• _Der Text_

Beitragsart: Kommentar
Sprache: deutsch
Redaktionsbereich: Politik/Info
Serie: zip-fm - Einzelbeitrag
Entstehung

AutorInnen: Michael Liebler
Radio: RadioZ, Nürnberg im www
Produktionsdatum: 26.01.2004
keine Linzenz
Skript
Was hat er denn nun eigentlich falsch gemacht. Waren womöglich wirklich nur ein paar Akten nicht richtig abgeheftet, wie er behauptete? Florian Gerster selbst wenigstens sieht sich zu Unrecht verfolgt. Sein Rausschmiss sei die Folge einer Intrige, glaubt er.

Ja und wirklich: Immerhin beraumte der Verwaltungsrat die Sitzung am Samstag, die über Gersters Zukunft und die Zukunft der Bundesanstalt entscheiden sollte ja an, weil Beraterverträge nicht ordnungsgemäß ausgeschrieben waren. Doch dann argumentierten die Ankläger gar nicht mehr mit den 40 Millionen Euro schweren Verträgen - es waren ja auch nur zwei von ihnen, die wirklich beanstandet wurden - sondern präsentierten Gerster ein umfangreiches Sündenregister, dessen Quintessenz der Vertrauensverlust des Verwaltungsrates und der Imageschaden in der Öffentlichkeit war.

• _Aufgaben_
A. Nenne alle Angaben mit Doppelpunkt, die im Kommentar über Florian Gerster vor dem Wort „Skript“ stehen, jeweils mit ihrem Wert.
B. Führe den Kommentar über Florian Gerster nach seinem letzten Satz weiter.

• _Die Einträge_
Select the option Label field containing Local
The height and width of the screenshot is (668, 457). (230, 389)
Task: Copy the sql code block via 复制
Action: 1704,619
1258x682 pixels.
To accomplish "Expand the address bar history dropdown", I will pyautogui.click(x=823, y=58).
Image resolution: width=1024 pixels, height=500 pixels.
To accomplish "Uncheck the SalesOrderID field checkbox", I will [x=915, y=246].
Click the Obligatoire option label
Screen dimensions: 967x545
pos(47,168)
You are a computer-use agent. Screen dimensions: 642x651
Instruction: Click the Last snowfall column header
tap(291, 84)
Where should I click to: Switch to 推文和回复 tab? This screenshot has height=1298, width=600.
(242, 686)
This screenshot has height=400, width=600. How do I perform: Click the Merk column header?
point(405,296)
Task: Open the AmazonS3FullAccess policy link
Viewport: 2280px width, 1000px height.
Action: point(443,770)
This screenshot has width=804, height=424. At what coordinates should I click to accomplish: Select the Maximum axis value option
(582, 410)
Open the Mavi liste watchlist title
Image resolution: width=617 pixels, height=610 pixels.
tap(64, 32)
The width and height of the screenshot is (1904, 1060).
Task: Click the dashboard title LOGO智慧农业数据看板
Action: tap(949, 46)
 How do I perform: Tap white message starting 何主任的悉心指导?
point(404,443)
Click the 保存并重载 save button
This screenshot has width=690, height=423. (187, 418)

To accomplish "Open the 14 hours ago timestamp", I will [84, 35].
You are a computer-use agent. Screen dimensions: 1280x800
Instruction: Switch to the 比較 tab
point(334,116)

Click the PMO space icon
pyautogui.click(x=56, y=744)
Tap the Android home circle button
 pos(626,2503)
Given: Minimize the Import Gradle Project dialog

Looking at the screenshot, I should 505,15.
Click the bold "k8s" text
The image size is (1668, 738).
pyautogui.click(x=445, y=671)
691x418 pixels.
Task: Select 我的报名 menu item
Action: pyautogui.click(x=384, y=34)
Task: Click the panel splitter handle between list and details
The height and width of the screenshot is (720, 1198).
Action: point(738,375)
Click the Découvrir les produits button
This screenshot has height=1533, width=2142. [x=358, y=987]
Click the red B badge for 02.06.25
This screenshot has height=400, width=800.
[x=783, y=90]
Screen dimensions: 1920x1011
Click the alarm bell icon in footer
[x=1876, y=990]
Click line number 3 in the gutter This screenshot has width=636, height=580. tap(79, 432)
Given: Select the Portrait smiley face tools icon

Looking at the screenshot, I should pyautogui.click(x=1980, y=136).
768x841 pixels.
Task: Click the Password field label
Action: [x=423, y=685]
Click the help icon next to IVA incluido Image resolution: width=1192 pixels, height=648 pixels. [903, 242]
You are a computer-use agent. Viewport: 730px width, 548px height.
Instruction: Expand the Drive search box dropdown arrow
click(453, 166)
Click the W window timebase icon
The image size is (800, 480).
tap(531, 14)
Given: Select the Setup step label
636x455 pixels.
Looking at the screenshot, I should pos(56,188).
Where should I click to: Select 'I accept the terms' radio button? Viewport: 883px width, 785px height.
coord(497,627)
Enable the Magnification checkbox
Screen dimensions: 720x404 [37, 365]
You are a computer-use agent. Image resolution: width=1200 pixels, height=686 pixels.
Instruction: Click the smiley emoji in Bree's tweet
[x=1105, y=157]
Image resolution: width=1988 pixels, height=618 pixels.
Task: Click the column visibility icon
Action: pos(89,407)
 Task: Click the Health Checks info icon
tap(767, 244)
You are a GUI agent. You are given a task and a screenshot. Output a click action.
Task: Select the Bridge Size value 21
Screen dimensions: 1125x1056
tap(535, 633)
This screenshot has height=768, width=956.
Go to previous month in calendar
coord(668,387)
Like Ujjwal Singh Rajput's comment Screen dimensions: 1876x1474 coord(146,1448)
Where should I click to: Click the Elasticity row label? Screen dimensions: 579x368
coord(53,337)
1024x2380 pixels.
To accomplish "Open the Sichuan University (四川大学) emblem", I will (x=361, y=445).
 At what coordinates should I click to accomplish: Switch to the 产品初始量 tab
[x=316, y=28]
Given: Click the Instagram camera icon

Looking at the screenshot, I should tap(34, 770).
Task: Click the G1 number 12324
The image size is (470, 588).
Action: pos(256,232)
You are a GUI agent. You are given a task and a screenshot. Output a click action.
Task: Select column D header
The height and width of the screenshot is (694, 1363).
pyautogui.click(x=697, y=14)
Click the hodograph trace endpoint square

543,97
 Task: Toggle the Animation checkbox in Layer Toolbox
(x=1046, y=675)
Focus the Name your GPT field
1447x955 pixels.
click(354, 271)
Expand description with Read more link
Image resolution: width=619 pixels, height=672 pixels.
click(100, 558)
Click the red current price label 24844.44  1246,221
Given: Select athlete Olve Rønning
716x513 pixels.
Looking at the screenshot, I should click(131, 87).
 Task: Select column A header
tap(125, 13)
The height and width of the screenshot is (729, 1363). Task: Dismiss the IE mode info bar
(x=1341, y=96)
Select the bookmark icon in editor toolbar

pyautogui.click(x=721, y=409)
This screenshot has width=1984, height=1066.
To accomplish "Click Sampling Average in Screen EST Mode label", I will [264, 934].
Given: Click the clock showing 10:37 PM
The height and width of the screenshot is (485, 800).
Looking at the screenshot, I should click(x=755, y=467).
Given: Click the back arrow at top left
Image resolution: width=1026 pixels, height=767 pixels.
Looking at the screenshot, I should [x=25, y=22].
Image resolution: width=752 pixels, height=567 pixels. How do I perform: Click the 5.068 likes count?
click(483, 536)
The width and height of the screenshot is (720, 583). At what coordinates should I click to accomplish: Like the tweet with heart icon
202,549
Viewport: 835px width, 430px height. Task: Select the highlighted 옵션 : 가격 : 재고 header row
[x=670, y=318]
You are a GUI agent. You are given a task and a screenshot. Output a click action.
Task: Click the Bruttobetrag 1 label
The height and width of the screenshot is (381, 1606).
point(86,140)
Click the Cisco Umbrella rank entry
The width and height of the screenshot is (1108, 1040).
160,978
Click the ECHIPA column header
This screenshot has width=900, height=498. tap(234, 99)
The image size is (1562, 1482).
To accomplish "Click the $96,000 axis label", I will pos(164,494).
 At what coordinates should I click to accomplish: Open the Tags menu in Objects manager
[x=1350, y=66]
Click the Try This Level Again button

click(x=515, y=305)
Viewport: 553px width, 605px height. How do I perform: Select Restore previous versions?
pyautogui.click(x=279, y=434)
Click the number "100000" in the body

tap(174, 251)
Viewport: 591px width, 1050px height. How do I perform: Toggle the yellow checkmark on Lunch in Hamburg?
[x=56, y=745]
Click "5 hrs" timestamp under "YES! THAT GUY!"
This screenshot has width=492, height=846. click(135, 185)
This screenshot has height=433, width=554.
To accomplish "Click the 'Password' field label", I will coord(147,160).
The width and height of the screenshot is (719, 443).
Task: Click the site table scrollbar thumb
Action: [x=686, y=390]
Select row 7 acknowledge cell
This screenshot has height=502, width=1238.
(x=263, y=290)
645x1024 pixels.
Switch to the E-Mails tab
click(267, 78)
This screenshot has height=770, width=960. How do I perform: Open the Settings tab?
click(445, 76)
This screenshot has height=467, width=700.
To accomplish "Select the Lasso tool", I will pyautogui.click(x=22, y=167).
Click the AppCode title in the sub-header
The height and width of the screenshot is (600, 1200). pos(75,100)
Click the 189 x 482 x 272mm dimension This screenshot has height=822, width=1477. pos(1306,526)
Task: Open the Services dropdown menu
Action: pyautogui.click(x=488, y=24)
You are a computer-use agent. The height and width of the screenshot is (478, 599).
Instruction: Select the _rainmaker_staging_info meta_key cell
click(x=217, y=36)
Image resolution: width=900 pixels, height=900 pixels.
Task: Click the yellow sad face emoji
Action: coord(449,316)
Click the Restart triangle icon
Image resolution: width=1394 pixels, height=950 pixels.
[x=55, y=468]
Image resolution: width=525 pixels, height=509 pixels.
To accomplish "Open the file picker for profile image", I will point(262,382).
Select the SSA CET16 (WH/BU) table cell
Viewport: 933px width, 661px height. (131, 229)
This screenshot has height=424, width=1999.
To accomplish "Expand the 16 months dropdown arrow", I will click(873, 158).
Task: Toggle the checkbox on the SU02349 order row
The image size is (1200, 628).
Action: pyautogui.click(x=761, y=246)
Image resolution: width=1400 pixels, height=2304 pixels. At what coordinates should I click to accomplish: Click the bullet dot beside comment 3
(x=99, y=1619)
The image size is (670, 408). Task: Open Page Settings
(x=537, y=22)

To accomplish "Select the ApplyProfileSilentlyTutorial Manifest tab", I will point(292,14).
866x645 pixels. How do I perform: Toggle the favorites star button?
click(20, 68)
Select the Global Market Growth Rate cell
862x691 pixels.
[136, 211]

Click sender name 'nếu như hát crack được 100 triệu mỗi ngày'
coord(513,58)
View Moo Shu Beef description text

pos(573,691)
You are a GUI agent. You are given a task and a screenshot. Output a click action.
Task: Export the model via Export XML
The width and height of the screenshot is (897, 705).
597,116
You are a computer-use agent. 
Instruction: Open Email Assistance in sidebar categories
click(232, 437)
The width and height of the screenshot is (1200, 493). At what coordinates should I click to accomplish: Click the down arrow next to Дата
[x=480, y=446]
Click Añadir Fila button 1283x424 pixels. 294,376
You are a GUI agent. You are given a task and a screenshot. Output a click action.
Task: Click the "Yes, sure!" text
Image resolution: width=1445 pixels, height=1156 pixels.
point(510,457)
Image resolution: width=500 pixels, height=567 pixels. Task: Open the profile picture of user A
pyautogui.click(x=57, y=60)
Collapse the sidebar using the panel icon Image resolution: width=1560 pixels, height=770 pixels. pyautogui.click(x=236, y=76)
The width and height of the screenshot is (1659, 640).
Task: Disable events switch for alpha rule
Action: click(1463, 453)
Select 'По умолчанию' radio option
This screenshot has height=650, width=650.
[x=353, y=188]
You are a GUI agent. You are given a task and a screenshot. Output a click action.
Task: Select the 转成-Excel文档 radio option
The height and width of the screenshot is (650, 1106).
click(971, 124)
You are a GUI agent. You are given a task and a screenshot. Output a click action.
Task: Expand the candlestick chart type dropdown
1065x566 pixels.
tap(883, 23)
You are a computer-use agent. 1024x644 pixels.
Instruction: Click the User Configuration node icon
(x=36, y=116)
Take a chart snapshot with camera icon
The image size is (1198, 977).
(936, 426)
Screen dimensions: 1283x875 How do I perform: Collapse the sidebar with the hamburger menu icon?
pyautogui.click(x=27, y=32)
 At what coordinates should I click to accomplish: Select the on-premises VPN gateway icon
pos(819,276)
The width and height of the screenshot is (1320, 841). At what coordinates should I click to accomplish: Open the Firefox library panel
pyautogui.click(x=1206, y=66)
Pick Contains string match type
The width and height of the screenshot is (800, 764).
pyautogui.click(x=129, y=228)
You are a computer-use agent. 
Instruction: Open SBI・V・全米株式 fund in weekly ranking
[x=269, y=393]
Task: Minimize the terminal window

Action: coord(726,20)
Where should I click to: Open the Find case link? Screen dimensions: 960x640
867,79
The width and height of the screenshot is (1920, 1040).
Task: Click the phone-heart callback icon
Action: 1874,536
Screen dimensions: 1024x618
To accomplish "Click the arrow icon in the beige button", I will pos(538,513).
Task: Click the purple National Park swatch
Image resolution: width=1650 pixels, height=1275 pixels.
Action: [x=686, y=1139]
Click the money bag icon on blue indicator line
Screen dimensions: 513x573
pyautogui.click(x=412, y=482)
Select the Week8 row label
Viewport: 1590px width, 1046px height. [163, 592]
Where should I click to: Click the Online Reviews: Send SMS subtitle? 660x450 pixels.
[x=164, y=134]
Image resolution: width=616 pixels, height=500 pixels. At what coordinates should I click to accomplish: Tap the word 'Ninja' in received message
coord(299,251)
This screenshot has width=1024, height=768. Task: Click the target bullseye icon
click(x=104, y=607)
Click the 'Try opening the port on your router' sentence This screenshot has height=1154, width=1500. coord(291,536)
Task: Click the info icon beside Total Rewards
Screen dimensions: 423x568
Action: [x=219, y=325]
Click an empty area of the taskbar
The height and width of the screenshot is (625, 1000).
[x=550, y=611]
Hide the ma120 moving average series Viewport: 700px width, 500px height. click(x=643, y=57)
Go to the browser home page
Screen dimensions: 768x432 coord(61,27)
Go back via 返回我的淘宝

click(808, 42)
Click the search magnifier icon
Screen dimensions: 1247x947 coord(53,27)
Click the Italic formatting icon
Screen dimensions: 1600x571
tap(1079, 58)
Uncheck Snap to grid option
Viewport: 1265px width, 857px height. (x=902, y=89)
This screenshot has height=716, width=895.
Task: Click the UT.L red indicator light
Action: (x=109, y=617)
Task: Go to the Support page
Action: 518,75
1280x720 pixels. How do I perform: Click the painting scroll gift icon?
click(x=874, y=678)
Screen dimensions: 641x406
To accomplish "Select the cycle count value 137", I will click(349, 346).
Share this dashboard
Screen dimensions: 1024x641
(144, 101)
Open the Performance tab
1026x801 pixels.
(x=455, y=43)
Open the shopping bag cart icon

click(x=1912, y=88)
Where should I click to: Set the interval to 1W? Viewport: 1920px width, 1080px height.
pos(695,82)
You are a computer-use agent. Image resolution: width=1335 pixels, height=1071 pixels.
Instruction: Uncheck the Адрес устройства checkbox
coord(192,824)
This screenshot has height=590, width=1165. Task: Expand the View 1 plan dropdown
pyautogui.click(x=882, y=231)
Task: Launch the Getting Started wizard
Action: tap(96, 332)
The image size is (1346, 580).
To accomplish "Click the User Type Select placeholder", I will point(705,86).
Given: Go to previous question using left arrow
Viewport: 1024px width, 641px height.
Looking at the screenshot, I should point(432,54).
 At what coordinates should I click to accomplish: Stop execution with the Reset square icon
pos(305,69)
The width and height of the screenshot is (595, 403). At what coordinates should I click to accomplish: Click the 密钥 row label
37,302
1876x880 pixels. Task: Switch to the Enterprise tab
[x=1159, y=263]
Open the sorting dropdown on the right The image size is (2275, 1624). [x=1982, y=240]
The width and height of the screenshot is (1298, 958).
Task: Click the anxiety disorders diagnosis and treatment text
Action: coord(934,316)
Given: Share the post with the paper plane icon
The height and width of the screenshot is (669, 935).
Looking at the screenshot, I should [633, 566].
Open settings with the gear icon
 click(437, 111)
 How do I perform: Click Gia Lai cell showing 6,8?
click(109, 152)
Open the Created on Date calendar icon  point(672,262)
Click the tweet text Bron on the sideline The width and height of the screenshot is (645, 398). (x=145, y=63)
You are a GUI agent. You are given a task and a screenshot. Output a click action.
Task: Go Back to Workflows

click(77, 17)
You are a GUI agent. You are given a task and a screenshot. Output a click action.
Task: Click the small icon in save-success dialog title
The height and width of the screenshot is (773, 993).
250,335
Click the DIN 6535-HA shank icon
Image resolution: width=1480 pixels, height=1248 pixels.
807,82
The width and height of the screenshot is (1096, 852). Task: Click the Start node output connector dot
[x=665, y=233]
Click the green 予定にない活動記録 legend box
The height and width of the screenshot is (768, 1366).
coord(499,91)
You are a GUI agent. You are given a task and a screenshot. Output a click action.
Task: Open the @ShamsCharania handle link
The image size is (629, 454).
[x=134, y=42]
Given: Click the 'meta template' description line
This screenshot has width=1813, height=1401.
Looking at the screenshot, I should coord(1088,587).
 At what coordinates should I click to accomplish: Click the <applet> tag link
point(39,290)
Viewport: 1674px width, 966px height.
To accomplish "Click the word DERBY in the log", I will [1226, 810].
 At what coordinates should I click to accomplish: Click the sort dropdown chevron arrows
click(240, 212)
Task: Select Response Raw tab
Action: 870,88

• _Lösungen_
A.
Beitragsart: Kommentar
Sprache: deutsch
Redaktionsbereich: Politik/Info
Serie: zip-fm - Einzelbeitrag
AutorInnen: Michael Liebler
Radio: RadioZ, Nürnberg im www
Produktionsdatum: 26.01.2004

B.
Gegen den geschassten Chef der Nürnberger Behörde, das wurde im Vorfeld klar, schossen vor allem die Konservativen und die FDP, die sich politischen Profit davon versprachen, den SPD-Mann loszuwerden. Nach dem Motto: Man muss halt nur lange genug Mist vor der Türe des Gegners aufhäufen damit es durchs Dorf stinkt. Also - welches Fazit bleibt denn schon übrig - Gerster ist halt ein politisches Bauernopfer. Am Ende ließ ihn auch Wirtschaftsminister Wolfgang Clement fallen, und der Kanzler der bis dahin fein zur Sache geschwiegen hatte, findet nun auch richtig, dass er gehen muss. Armer Florian Gerster.

Dabei: Eines wirft dem Geschassten kaum jemand vor: Dass er bei alldem nicht auch gute Arbeit geleistet habe.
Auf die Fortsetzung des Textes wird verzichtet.